The pumps will be used in a new hybrid vehicle being designed by a major vehicle manufacturer, which is scheduled for introduction in 2011. MTC is a single source supplier of the precision ground alumina shafts and bearings.
MTC is providing ceramic components for three water cooling pumps that will be used in each vehicle, including the high energy battery, the cabin heater and the power electronics loop that drives the vehicle. The pumps are designed to operate continuously, whether the vehicle is running or recharging, and ceramics offer excellent wear properties, with a much longer life than alternatives like stainless steel. Ceramic provides extremely tight tolerances and offers exceptional chemical and wear resistance, required due to the aggressive glycol coolants used. High grade alumina ceramics offer excellent corrosion properties, as well as thermal stability through a wide range of temperatures. Ceramic is also more than 2.5 times lighter than steel, resulting in additional energy efficiency benefits.

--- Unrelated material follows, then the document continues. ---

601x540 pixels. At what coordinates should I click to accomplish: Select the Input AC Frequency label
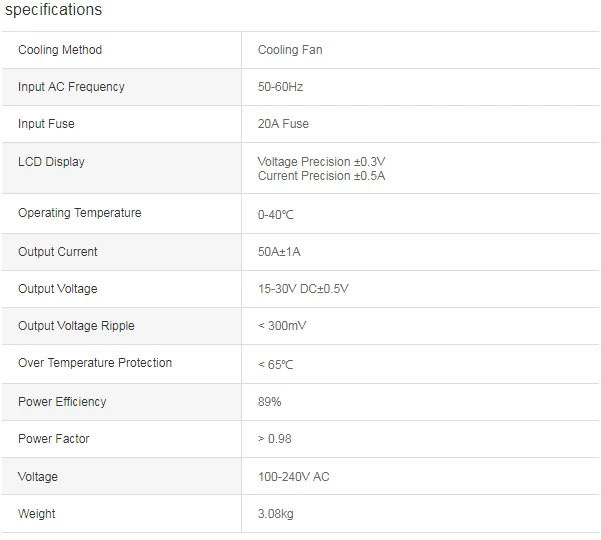[x=71, y=87]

Ceramic components are quieter in operation over extended periods due to their wear-resistance, which is expected to be particularly important in hybrid and electric vehicles where engines are quiet and minor noises are more noticeable. By contrast, wearing of steel shafts would likely have resulted in pits and grooves, causing vibration and noise.
The ceramic components are being manufactured in MTC's Stourport, UK facility, which produces precision ceramic components for Europe's primary manufacturer of domestic circulating pumps. MTC was selected for the project because of its expertise with precision ceramic components for specialist pump applications. MTC served as an essential development partner within the design process, providing consultation on material specifications, finishing requirements and technical features of the shafts and bearings. MTC's technical support was key to solving the design challenges associated with the pumps' small diameter shafts and bearings.

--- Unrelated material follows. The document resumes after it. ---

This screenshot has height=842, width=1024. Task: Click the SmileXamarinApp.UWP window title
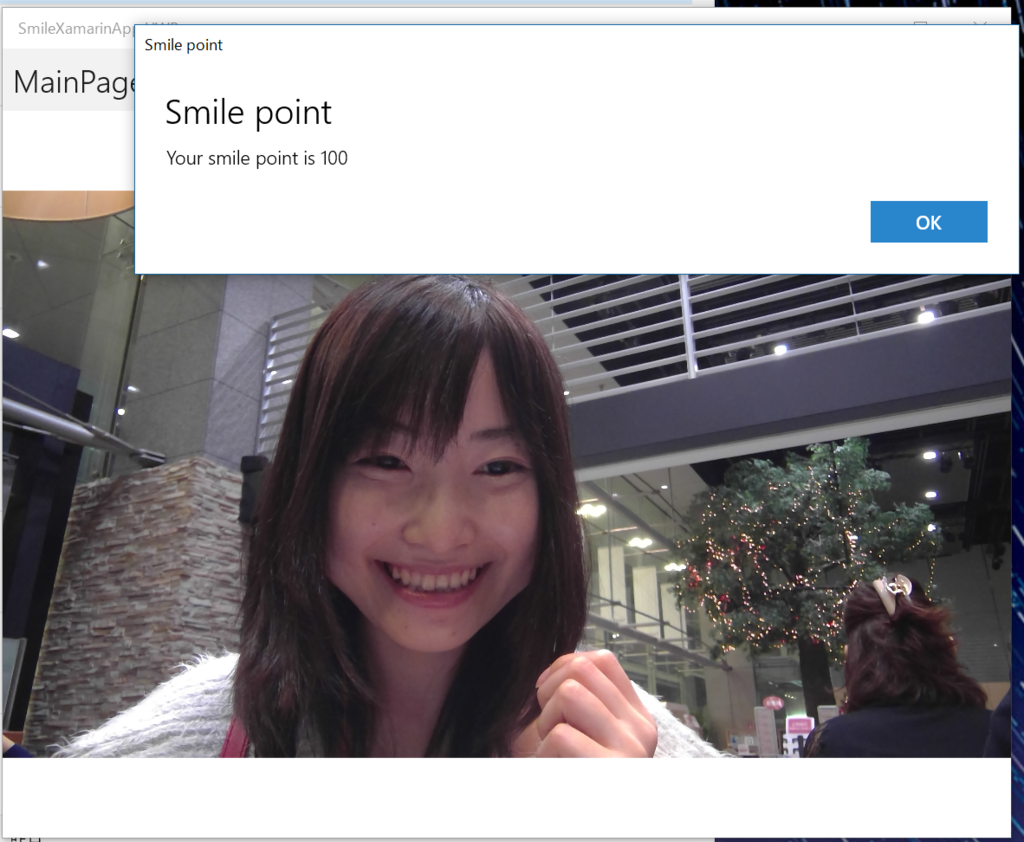tap(70, 29)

MTC is also able to use experience gained from its high volume manufacturing facility and detailed knowledge of pump applications to optimize manufacturing of the smaller ceramic components needed for the hybrid vehicle cooling pump application.
The automotive company is already reviewing other applications for these modular pumps across multiple vehicle types, from the smallest cars through commercial trucks.
Chris Paine, an application engineer with MTC, says that the company is pleased to expand its significant ceramic pump component manufacturing capabilities to this new market. "Ceramic pump components are becoming more complex as features to facilitate automated assembly lines are added to shafts and bearings." He added, "The pump containing the MTC ceramic components has gone through a rigorous trial and testing process and we are pleased that it has passed the Production Part Approval Process (PPAP), used by many automotive companies to qualify their component and process service suppliers."
MTC is actively engaged in expanding into hybrid and electric vehicles used in public transportation, including buses and trains. Discussions are underway with systems manufacturers to optimize device performance by using ceramic components. The ceramic components are also being used in a variety of other major automobile hybrid and electric automotive applications now being designed.